Her face clouded over. “I don’t see how. I—the bone crushed, Quentin. I felt it go.”

He flicked her nose, and he wasn’t gentle about it, so that she jerked her head back and blinked. “You are not a healer. You can’t diagnose yourself, and you don’t know what might happen. Say it.”

“Fuck you,” she said. But she didn’t put any heat behind it, and he could tell at least she was listening to him.

“Number two.” He held up two fingers in front of her face. “You may not be healed back to what you were before, but you may gain something back. Okay, this one is likely. This might mean you go for shorter flights than you’re used to, or it might mean you go parachuting, and you learn how to glide. Maybe we’ll need to build a brace for that wing. Don’t get me wrong, I know that would be terrible and it would suck, and you would have every reason to rage against it. But you’ll be in the air.”

“Parachuting?”

He could tell the thought had never crossed her mind, and why would it? She’d never had to consider it before. He lifted a shoulder. “Along with a version of paragliding. You can ride thermals. Eventually you would have to land, but that’s true now too. I know it’s not the same, and it’s not as good. The point is, there are ways that we can make what was done to you survivable. You just have to believe it.”

She gripped his wrists so hard he felt his fingers grow numb. “I can ride thermals.”

“You can as much as you need,” he said gently. Thank gods, she was listening to him. “You can free-fall and do somersaults in the air. Anything you like. I’ll go with you. I enjoy parachuting.”

“Do you?”

He nodded. “Reason number three. There’s your job to consider. You love being a sentinel so much you endured coming on this trip with me instead of throwing the job back in Dragos’s face.”

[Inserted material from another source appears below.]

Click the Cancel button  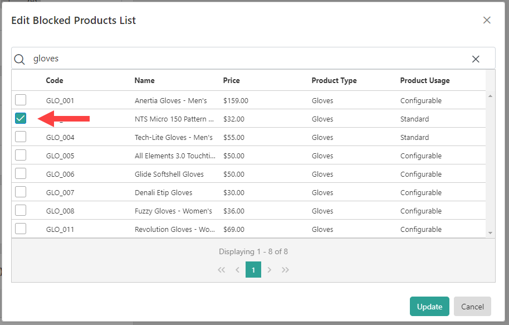click(472, 306)
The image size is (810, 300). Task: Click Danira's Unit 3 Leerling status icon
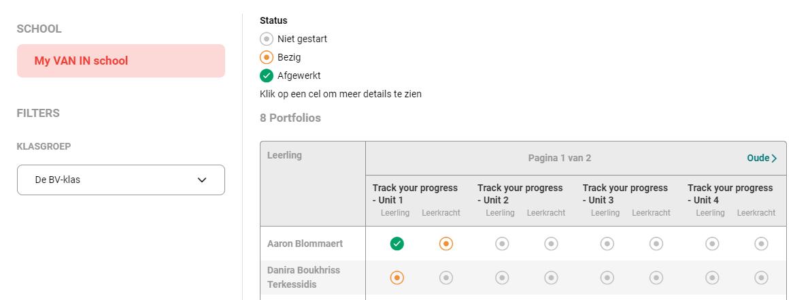tap(607, 278)
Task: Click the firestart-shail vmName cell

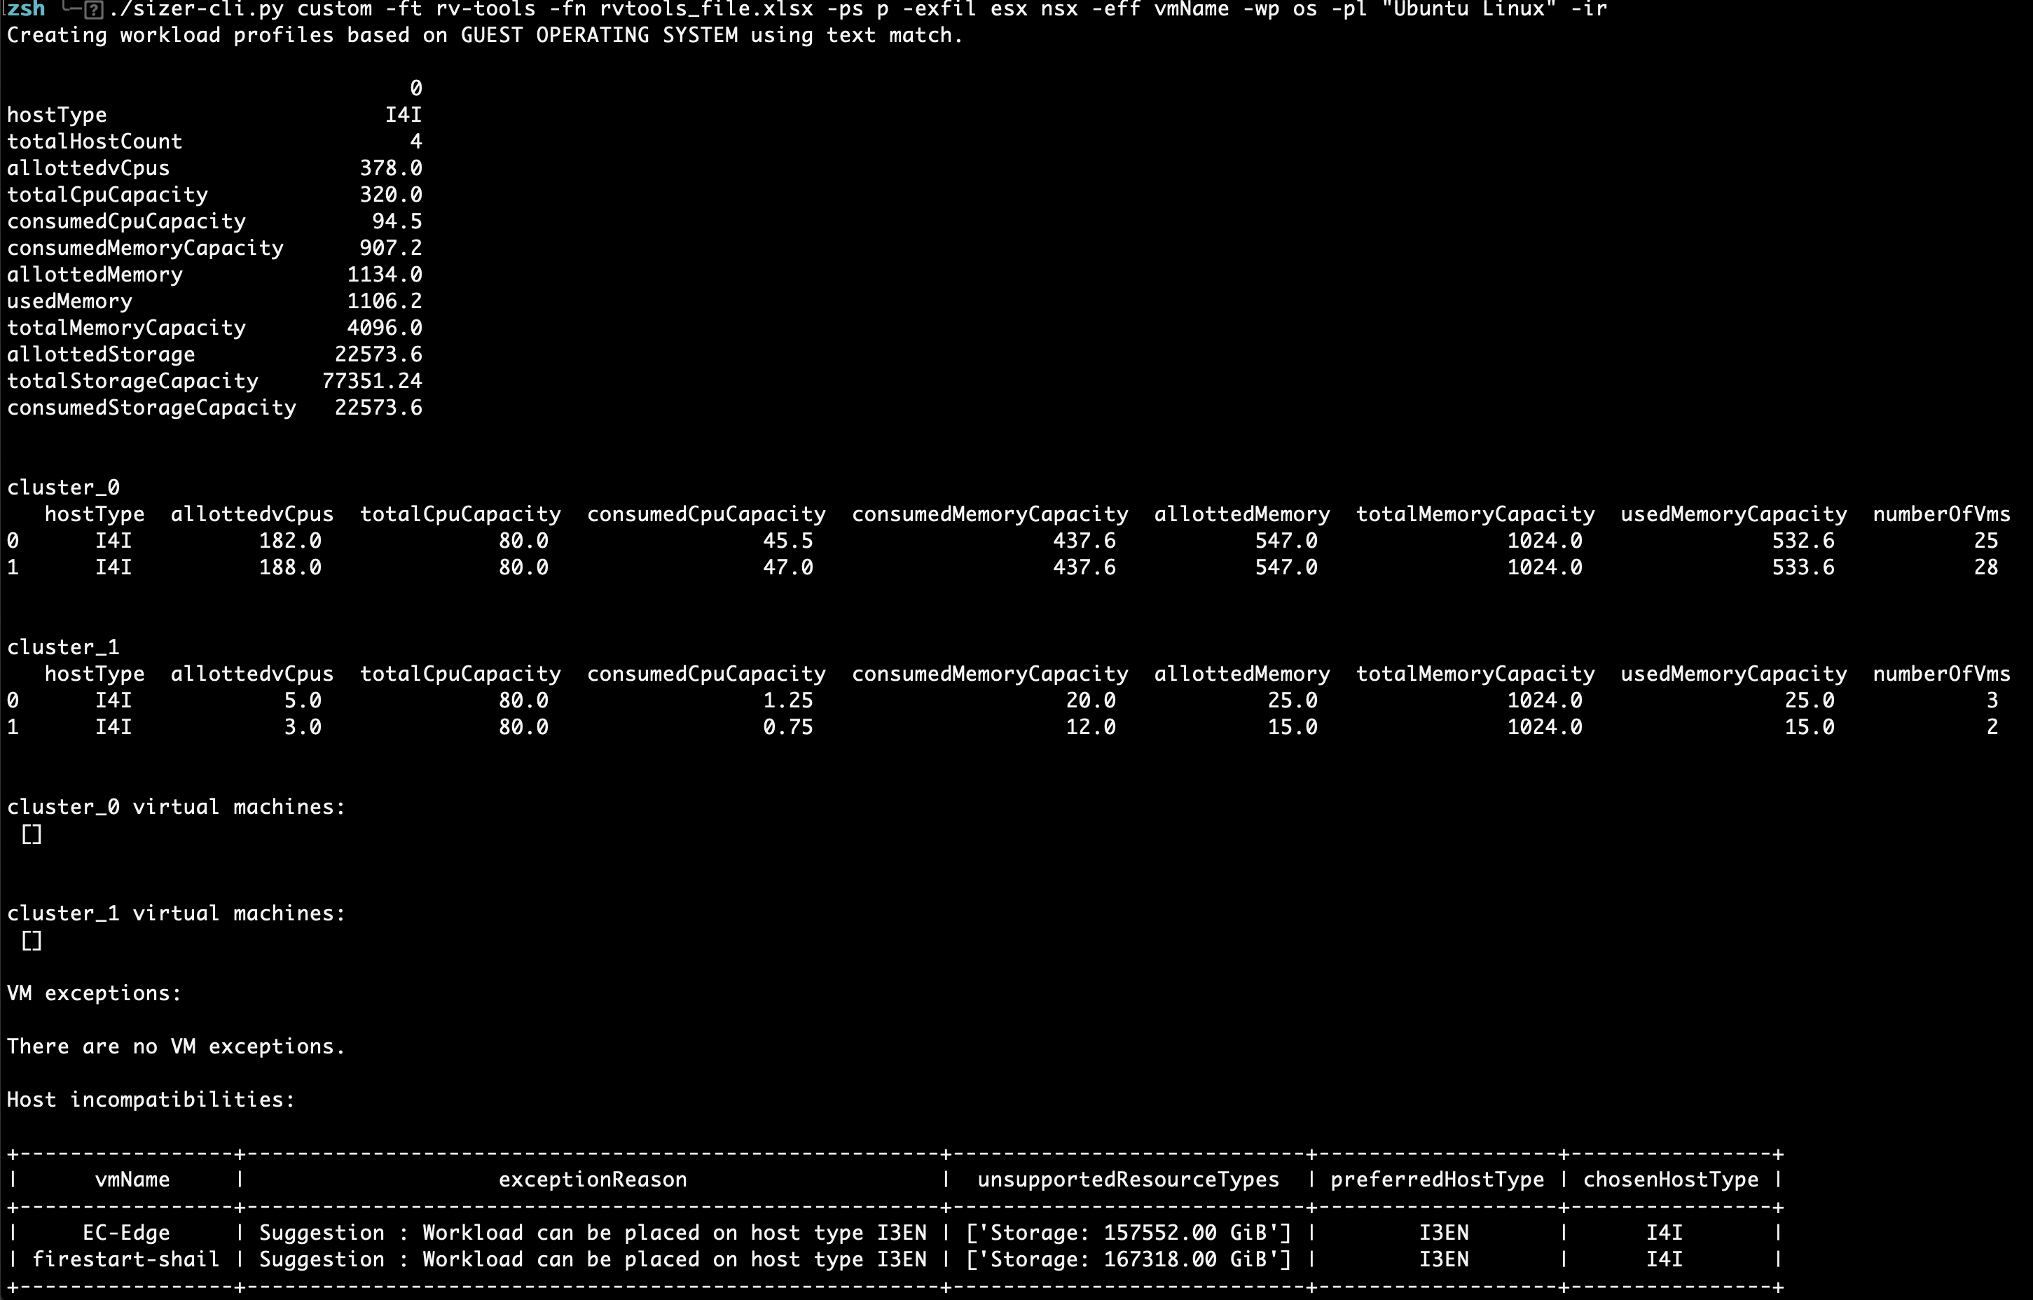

“True,” she said, very low. “But if I can’t really fly—if all I can do is ride thermals and parachute, I won’t be the same at my job.”

“You’ll have to rethink how you approach work and what your strengths are, but that is doable too,” he said. “I’m the first sentinel that isn’t an avian, but I
am
a sentinel. I won my position, and I deserve it. The same applies to you. Your wings didn’t make you a sentinel. You did.” He paused to make sure that sank in. Then he said, “Number four. There are people who love you. Niniane and Grym. Hell, maybe Grym is right, and Dragos does too. Graydon’s pretty mad at you, but you know he loves you.” He took a deep breath. It was time to throw himself on his sword. “Me.”

Her eyes dilated until they were mostly black. “You?”

“Yeah, don’t dwell on it,” he said. Okay, he was done now. He tried to pull back so that he could stand up and walk away.

She lunged forward and grabbed him by the shoulders. “Oh, no you don’t!” she said. “You can’t just throw a tear gas canister like that into the room and walk away when it goes off.”

“I don’t see why not,” he muttered. He tried to turn away, but her face was ablaze with so much emotion he remained on one knee just so that he could keep gazing at her, and soak up the sight.

“If anybody would have said I was unlovable, I would have thought it would be you,” she whispered.

Suddenly he had no desire to go anywhere as his face creased with silent laughter. He told her, “I would have said so too. Then I found out that, even though you are still the
most maddening creature I have ever met, you are actually quite lovable.”